Task statement:
Whatever the data contains, copy all of it exactly.

= = =

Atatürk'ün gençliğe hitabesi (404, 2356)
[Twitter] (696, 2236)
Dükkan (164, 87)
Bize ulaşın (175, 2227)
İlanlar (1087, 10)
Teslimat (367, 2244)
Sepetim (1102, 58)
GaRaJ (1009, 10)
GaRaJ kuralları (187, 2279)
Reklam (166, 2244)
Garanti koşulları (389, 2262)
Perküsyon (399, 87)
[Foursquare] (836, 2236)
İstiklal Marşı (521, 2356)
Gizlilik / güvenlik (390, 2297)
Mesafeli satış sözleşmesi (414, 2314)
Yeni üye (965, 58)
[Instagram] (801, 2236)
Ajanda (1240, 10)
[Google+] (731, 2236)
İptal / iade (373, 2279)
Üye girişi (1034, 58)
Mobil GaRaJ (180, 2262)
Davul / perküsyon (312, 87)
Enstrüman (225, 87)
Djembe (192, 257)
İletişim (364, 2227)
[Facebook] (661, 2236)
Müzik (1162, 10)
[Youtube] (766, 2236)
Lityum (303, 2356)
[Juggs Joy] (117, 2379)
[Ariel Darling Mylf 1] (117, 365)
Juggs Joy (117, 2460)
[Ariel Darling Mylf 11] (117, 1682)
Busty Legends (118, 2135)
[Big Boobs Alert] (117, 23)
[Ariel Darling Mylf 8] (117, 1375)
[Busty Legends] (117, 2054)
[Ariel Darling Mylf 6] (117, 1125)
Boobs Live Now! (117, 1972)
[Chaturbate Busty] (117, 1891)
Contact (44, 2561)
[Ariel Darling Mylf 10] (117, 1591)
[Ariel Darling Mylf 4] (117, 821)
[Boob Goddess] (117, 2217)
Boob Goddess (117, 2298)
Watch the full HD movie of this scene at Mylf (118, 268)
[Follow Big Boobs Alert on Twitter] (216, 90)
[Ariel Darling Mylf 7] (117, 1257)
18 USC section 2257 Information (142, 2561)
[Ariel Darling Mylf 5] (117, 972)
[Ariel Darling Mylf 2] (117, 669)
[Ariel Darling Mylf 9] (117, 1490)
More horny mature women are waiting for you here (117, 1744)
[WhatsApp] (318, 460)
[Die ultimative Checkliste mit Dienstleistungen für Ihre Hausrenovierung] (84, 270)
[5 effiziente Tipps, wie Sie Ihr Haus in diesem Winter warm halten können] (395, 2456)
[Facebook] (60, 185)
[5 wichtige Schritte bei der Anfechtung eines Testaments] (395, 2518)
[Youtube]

= = =

Answer to the exercise:
Atatürk'ün gençliğe hitabesi (404, 2356)
[Twitter] (696, 2236)
Dükkan (164, 87)
Bize ulaşın (175, 2227)
İlanlar (1087, 10)
Teslimat (367, 2244)
Sepetim (1102, 58)
GaRaJ (1009, 10)
GaRaJ kuralları (187, 2279)
Reklam (166, 2244)
Garanti koşulları (389, 2262)
Perküsyon (399, 87)
[Foursquare] (836, 2236)
İstiklal Marşı (521, 2356)
Gizlilik / güvenlik (390, 2297)
Mesafeli satış sözleşmesi (414, 2314)
Yeni üye (965, 58)
[Instagram] (801, 2236)
Ajanda (1240, 10)
[Google+] (731, 2236)
İptal / iade (373, 2279)
Üye girişi (1034, 58)
Mobil GaRaJ (180, 2262)
Davul / perküsyon (312, 87)
Enstrüman (225, 87)
Djembe (192, 257)
İletişim (364, 2227)
[Facebook] (661, 2236)
Müzik (1162, 10)
[Youtube] (766, 2236)
Lityum (303, 2356)
[Juggs Joy] (117, 2379)
[Ariel Darling Mylf 1] (117, 365)
Juggs Joy (117, 2460)
[Ariel Darling Mylf 11] (117, 1682)
Busty Legends (118, 2135)
[Big Boobs Alert] (117, 23)
[Ariel Darling Mylf 8] (117, 1375)
[Busty Legends] (117, 2054)
[Ariel Darling Mylf 6] (117, 1125)
Boobs Live Now! (117, 1972)
[Chaturbate Busty] (117, 1891)
Contact (44, 2561)
[Ariel Darling Mylf 10] (117, 1591)
[Ariel Darling Mylf 4] (117, 821)
[Boob Goddess] (117, 2217)
Boob Goddess (117, 2298)
Watch the full HD movie of this scene at Mylf (118, 268)
[Follow Big Boobs Alert on Twitter] (216, 90)
[Ariel Darling Mylf 7] (117, 1257)
18 USC section 2257 Information (142, 2561)
[Ariel Darling Mylf 5] (117, 972)
[Ariel Darling Mylf 2] (117, 669)
[Ariel Darling Mylf 9] (117, 1490)
More horny mature women are waiting for you here (117, 1744)
[WhatsApp] (318, 460)
[Die ultimative Checkliste mit Dienstleistungen für Ihre Hausrenovierung] (84, 270)
[5 effiziente Tipps, wie Sie Ihr Haus in diesem Winter warm halten können] (395, 2456)
[Facebook] (60, 185)
[5 wichtige Schritte bei der Anfechtung eines Testaments] (395, 2518)
[Youtube]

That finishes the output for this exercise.